Jadis rétifs au parti d’extrême droite, les enseignants sont de plus en plus poreux aux idées de Marine Le Pen. Les débats qui enflamment la réforme des programmes d’histoire au collège en attestent.
Dans le vestibule, un drapeau tricolore inciterait presque à se mettre au garde-à-vous. Sur un pan de mur, une affiche siglée Front national rappelle qu’”Être français, ça s’hérite ou ça se mérite et ça se respecte”. Derrière des vitrines kitsch, des voitures miniatures célèbrent la grandeur perdue de l’automobile. Patriotisme, identité, nostalgie : bienvenue au musée du “tout fout l’camp”, dans l’antre d’Hervé Hocquet, professeur d’histoire-géographie au lycée Poncelet de Saint-Avold, en Moselle. Plus chaleureux que son intérieur, celui qui fut conseiller municipal FN de cette ville de dix-sept mille habitants jusqu’en 2014 propose un café mais c’est du petit-lait qu’il boit ces temps-ci. À grandes lampées et sans bouder son plaisir de “fervent nationaliste”. “La polémique liée aux futurs programmes d’histoire au collège prouve que nos idées infusent”, jubile ce quinquagénaire.
Soumise à la consultation des enseignants jusqu’au 12 juin, cette réforme dessinée par le Conseil supérieur des programmes est accusée par ses détracteurs d’entacher le “roman national”. “Quand Pierre Nora, historien de gauche en cour à l’Élysée, dénonce un projet qui donne trop de place à l’islam et aux traites négrières au mépris des Lumières, nous applaudissons et espérons qu’il sera entendu.” Et lorsque le même Pierre Nora pointe la difficulté à soumettre certains élèves “issus des vagues d’immigration massive aux critères de la francité”, le peuple Bleu marine s’incline. “J’ai rarement vu les débats scolaires à ce point irrigués par la pensée d’extrême droite”, déplorait il y a peu François Dubet, sociologue de l’éducation. Contributeur au site Riposte laïque, connu pour fricoter avec le Bloc identitaire (frange radicale de l’extrême droite), Hervé Hocquet croit “au choc des civilisations”. Et adhère “à l’idée d’une cinquième colonne islamiste résolue à changer la nature de notre culture. Quant au risque du “grand remplacement”, celui de voir une population non européenne se substituer à la nôtre pour nous réduire à l’obscurantisme, il est réel.” D’autant plus “si les pédagogues font allégeance à toutes les communautés en présentant la France comme un pays d’immondes colonisateurs.

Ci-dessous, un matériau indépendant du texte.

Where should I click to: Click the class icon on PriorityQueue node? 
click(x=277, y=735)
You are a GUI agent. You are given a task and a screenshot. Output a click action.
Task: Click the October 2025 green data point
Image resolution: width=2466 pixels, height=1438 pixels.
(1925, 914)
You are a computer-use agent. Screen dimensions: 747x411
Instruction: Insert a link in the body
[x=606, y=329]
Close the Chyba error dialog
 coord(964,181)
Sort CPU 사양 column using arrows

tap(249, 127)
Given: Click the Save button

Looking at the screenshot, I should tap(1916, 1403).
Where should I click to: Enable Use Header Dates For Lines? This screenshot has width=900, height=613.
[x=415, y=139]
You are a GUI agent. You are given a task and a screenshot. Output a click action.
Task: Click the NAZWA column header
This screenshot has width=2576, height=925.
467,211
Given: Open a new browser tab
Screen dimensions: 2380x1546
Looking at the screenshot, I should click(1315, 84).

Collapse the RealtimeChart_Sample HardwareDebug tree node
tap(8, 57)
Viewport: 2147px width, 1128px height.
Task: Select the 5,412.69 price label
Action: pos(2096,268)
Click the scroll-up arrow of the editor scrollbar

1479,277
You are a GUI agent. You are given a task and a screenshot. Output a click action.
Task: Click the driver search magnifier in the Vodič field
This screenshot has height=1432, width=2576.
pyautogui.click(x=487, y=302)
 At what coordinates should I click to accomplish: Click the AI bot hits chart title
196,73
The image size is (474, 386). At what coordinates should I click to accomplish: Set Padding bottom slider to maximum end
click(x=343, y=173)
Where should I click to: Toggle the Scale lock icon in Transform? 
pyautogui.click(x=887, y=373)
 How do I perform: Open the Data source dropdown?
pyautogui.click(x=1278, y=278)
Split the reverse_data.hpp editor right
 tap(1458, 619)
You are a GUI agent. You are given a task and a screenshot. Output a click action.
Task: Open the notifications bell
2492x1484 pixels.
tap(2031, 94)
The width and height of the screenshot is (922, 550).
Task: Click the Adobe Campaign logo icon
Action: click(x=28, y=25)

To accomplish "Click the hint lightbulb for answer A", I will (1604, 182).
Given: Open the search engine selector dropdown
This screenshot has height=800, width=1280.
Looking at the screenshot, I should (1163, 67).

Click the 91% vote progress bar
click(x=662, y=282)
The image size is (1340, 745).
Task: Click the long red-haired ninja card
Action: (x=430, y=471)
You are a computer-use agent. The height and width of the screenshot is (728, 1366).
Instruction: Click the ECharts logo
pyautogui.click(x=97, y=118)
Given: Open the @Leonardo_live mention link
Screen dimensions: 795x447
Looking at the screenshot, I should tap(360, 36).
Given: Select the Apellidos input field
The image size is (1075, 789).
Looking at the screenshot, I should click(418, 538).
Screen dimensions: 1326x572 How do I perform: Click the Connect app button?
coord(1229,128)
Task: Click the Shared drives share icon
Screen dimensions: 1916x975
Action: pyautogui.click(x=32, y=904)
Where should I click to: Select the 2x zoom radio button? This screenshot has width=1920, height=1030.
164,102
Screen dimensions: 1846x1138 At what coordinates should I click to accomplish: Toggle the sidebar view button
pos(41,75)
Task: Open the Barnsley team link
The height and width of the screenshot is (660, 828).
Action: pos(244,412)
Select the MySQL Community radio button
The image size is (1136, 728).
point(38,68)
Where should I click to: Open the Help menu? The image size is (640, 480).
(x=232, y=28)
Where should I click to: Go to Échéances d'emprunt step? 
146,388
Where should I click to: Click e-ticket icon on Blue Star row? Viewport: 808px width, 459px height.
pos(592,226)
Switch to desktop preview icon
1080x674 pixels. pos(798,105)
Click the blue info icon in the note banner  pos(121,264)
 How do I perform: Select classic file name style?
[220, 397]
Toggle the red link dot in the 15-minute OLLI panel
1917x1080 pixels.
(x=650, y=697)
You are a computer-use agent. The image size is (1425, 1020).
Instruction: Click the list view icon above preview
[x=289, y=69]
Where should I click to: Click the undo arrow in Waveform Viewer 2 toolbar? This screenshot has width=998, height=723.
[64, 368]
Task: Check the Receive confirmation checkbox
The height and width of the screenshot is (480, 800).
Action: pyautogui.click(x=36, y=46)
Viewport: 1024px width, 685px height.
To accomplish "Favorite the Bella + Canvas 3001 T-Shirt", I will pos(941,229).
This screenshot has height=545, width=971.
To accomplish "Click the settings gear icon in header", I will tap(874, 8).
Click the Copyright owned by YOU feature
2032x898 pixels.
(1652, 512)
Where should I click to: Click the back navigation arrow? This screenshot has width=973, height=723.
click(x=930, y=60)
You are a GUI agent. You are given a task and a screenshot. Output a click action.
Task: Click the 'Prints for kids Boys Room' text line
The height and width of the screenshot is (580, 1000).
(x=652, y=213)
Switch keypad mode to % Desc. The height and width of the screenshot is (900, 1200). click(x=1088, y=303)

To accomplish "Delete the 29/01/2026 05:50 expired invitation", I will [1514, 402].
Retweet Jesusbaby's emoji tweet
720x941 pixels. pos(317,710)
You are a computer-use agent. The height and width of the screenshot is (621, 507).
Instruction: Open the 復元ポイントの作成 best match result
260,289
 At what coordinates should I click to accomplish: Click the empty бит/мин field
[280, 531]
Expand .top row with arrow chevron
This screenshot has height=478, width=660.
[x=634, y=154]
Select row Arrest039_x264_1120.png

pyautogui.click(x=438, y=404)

Pour ne pas être taxée de racisme, la gauche prône la haine de la nation. À Rome, vis comme les Romains : c’est ce discours d’assimilation que l’école devrait tenir !”. Désormais “plus Marion que Marine”, Hervé Hocquet a divorcé du parti lors des départementales. En cause, une querelle avec la tête de liste FN à Saint-Avold soupçonnée d’inclination pour le IIIe Reich. Reste que l’homme a le FN chevillé au coeur. Et l’assume : “Je suis normal, je n’ai pas un troisième oeil au milieu du visage !” Si la harissa lui monte au nez à l’évocation du “snack halal” voisin du lycée, c’est le coeur léger qu’il salue son proviseur. “Nous avons des enseignants de tout bord, tonitrue Denis Noël, aux manettes de cet établissement de mille trois cents élèves. Tant que M. Hocquet respecte les programmes, pas de souci.” Et de préciser qu’ “aucun parent ne s’est plaint : le temps des griefs idéologiques a vécu”. À la sortie des cours, plusieurs élèves s’exprimeraient presque sur l’air de “tout le monde n’a pas eu la chance d’avoir un prof frontiste”. Le “point de détail”, la préférence nationale ? Ils s’en “foutent”». Corentin, en terminale, loue “la neutralité de M. Hocquet pendant les cours”. Pour Pierre-Yves, 17 ans, “pas de raison de marginaliser quelqu’un qui se réclame d’un parti pour lequel vote un tiers de la population”. En Moselle, 32 % des voix se sont portées sur le FN lors des départementales.